• DIRECTIVE
Echo everything in the material word for word, from its first line down to and including the line that contains "center [444, 780].".

• THE DATA
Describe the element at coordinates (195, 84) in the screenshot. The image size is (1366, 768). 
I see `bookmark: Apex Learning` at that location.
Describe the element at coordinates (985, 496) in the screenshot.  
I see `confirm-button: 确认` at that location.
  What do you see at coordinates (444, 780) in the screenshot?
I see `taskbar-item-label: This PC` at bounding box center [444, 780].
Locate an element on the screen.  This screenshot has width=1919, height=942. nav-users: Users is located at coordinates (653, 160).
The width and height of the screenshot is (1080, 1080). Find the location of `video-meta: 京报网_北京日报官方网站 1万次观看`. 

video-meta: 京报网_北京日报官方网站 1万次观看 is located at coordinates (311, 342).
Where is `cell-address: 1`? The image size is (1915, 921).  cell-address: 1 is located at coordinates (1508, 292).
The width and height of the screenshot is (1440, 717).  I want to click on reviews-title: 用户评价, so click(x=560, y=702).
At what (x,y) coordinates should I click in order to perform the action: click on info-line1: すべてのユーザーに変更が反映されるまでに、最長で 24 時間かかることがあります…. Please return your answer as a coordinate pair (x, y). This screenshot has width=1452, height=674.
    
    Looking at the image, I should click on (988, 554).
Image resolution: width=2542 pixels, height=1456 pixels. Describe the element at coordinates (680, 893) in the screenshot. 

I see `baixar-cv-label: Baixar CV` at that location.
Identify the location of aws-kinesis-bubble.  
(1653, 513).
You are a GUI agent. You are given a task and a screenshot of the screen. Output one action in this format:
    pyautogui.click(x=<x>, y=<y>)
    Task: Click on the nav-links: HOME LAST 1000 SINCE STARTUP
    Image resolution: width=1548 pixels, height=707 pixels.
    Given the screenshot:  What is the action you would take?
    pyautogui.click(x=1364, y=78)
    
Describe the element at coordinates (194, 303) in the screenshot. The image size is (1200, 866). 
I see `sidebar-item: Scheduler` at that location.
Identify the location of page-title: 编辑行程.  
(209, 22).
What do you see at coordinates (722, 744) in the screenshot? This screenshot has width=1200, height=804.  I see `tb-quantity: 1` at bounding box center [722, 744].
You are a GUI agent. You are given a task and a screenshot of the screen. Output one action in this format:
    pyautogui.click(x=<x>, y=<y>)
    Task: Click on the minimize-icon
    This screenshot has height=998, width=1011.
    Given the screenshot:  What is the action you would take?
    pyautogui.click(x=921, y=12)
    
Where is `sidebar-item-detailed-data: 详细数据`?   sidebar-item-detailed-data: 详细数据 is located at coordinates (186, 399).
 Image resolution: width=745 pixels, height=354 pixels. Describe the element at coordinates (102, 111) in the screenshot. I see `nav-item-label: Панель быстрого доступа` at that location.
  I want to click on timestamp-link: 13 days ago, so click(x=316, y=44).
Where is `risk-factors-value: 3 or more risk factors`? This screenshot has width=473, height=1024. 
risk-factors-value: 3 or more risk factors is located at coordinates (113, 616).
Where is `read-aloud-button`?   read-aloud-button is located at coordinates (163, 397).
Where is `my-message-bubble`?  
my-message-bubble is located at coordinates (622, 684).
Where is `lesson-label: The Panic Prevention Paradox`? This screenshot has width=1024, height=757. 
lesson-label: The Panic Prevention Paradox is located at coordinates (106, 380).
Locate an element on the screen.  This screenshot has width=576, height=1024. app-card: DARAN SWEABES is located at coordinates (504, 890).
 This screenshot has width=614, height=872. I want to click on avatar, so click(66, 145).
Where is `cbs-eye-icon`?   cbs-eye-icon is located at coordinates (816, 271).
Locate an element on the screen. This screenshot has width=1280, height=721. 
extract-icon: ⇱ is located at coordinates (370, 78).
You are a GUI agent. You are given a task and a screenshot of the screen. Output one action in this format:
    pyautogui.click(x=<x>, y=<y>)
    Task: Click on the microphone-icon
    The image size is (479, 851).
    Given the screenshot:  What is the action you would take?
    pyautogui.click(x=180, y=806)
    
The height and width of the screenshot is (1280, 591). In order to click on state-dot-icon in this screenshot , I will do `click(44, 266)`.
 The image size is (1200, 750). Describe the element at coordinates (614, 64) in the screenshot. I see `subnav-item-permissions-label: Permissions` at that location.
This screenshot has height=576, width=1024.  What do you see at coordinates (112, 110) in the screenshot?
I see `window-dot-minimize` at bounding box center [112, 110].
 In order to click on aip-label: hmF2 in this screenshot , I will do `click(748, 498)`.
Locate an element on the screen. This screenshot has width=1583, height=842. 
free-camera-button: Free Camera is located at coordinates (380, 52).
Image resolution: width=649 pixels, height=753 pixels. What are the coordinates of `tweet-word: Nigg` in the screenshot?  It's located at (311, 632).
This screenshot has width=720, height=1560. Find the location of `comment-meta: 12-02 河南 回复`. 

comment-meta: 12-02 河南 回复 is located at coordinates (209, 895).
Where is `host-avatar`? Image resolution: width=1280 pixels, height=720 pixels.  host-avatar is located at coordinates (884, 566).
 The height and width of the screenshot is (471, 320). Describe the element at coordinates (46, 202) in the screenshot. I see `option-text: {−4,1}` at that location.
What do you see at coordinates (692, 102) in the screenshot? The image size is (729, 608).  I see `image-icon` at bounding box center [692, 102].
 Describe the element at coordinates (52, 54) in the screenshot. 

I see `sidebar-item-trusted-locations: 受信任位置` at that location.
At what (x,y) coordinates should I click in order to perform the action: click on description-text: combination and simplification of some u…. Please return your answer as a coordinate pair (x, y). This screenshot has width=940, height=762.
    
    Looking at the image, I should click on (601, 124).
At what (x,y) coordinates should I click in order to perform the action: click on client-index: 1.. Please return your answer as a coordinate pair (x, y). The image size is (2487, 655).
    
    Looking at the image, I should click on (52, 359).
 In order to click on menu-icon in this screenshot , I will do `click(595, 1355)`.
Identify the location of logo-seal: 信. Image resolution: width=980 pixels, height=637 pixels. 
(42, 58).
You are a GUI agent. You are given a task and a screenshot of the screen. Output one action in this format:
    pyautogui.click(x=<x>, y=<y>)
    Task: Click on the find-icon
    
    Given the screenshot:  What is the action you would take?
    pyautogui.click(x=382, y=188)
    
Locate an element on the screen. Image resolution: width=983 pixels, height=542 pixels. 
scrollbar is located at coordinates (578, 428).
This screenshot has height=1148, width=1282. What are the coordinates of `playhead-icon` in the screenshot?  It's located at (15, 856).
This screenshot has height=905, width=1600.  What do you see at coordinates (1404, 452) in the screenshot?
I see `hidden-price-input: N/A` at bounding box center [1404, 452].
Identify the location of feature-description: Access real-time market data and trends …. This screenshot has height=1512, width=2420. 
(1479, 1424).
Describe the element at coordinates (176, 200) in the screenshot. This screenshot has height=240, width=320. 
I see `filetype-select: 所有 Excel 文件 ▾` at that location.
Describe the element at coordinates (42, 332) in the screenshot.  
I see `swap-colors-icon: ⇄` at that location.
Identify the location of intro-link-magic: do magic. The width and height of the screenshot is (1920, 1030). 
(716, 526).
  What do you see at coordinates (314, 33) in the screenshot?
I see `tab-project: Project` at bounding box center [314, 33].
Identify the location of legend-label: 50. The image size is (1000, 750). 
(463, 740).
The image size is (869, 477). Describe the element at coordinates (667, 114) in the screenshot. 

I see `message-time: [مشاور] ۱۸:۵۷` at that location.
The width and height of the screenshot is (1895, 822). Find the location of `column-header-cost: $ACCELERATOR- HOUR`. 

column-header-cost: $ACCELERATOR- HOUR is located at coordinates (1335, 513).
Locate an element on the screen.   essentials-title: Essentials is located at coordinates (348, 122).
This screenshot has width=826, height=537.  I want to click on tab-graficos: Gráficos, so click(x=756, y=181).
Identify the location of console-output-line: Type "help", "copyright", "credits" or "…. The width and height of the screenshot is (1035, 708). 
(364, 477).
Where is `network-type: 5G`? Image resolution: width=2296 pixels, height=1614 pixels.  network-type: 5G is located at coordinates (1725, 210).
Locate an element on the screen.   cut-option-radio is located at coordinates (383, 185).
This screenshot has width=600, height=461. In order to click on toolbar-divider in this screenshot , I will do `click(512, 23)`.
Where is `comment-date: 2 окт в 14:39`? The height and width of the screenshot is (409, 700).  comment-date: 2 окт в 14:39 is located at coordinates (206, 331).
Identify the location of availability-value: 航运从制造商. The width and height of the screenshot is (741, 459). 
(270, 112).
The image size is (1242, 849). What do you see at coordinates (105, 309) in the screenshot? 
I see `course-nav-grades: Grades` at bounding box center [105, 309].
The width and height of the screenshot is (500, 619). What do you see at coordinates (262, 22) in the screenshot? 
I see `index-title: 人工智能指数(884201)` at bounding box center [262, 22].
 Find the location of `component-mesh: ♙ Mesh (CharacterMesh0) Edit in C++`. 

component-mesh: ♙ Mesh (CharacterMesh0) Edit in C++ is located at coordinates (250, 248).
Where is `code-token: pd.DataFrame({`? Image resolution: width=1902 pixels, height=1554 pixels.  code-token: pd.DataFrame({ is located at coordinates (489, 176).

• ANSWER TO THIS EXERCISE
Describe the element at coordinates (195, 84) in the screenshot. The image size is (1366, 768). 
I see `bookmark: Apex Learning` at that location.
Describe the element at coordinates (985, 496) in the screenshot.  
I see `confirm-button: 确认` at that location.
  What do you see at coordinates (444, 780) in the screenshot?
I see `taskbar-item-label: This PC` at bounding box center [444, 780].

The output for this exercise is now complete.